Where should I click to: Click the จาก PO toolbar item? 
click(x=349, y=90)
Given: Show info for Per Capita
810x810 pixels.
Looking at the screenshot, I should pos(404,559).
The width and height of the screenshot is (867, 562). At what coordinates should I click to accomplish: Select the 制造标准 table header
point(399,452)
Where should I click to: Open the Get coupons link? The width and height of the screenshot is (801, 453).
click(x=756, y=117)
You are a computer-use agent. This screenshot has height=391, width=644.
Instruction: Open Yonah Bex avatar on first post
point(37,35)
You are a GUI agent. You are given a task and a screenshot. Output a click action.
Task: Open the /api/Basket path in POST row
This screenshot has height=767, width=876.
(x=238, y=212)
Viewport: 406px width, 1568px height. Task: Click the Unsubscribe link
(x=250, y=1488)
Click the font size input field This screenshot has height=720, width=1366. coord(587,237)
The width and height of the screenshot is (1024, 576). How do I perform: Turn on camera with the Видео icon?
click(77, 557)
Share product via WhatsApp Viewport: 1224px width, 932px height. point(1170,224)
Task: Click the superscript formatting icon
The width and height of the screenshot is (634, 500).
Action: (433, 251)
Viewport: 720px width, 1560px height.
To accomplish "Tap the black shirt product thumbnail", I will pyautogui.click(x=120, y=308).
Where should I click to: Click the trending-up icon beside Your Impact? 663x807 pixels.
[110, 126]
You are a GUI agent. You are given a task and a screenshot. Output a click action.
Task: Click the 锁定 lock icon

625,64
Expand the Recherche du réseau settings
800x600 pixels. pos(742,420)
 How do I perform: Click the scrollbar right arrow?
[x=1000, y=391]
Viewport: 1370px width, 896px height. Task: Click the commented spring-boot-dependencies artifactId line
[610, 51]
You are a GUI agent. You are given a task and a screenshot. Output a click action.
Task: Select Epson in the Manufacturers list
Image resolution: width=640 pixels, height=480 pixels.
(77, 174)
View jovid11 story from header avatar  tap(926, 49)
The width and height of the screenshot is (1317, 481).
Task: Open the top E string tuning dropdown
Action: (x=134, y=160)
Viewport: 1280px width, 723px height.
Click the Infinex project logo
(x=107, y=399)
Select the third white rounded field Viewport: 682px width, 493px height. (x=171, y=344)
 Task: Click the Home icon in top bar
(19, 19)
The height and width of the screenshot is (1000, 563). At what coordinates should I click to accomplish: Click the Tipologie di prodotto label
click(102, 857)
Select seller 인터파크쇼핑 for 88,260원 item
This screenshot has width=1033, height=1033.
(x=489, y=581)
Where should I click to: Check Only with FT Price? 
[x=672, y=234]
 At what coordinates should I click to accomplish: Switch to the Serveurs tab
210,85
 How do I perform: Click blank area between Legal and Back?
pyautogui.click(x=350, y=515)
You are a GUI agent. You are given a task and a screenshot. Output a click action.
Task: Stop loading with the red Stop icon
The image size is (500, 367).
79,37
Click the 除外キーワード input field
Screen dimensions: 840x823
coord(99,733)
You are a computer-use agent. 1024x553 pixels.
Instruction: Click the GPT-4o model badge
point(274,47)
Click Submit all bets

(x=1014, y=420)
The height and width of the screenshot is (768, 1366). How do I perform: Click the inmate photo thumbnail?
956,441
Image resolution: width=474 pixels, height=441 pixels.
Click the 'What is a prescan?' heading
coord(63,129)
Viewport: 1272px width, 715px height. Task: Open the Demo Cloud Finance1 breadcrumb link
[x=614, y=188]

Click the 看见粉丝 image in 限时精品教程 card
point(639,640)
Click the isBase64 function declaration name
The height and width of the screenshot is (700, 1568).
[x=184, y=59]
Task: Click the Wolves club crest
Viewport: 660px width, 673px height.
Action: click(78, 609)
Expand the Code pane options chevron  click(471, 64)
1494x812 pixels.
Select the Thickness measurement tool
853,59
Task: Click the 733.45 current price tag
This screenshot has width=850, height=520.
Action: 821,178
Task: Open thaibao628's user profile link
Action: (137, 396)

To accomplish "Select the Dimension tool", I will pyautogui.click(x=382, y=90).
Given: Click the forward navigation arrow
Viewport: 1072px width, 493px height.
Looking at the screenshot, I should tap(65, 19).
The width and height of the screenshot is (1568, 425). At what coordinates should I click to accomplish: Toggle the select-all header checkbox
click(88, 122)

=-=-=-=-=

WHAT TO WORK ON:
Your reply should be an exact copy of every line from the line with "Image resolution: width=474" through the final line of the data, and nothing more.

YOUR RESPONSE:
Image resolution: width=474 pixels, height=441 pixels.
Click the 'What is a prescan?' heading
coord(63,129)
Viewport: 1272px width, 715px height. Task: Open the Demo Cloud Finance1 breadcrumb link
[x=614, y=188]

Click the 看见粉丝 image in 限时精品教程 card
point(639,640)
Click the isBase64 function declaration name
The height and width of the screenshot is (700, 1568).
[x=184, y=59]
Task: Click the Wolves club crest
Viewport: 660px width, 673px height.
Action: click(78, 609)
Expand the Code pane options chevron  click(471, 64)
1494x812 pixels.
Select the Thickness measurement tool
853,59
Task: Click the 733.45 current price tag
This screenshot has width=850, height=520.
Action: 821,178
Task: Open thaibao628's user profile link
Action: (137, 396)

To accomplish "Select the Dimension tool", I will pyautogui.click(x=382, y=90).
Given: Click the forward navigation arrow
Viewport: 1072px width, 493px height.
Looking at the screenshot, I should tap(65, 19).
The width and height of the screenshot is (1568, 425). At what coordinates should I click to accomplish: Toggle the select-all header checkbox
click(88, 122)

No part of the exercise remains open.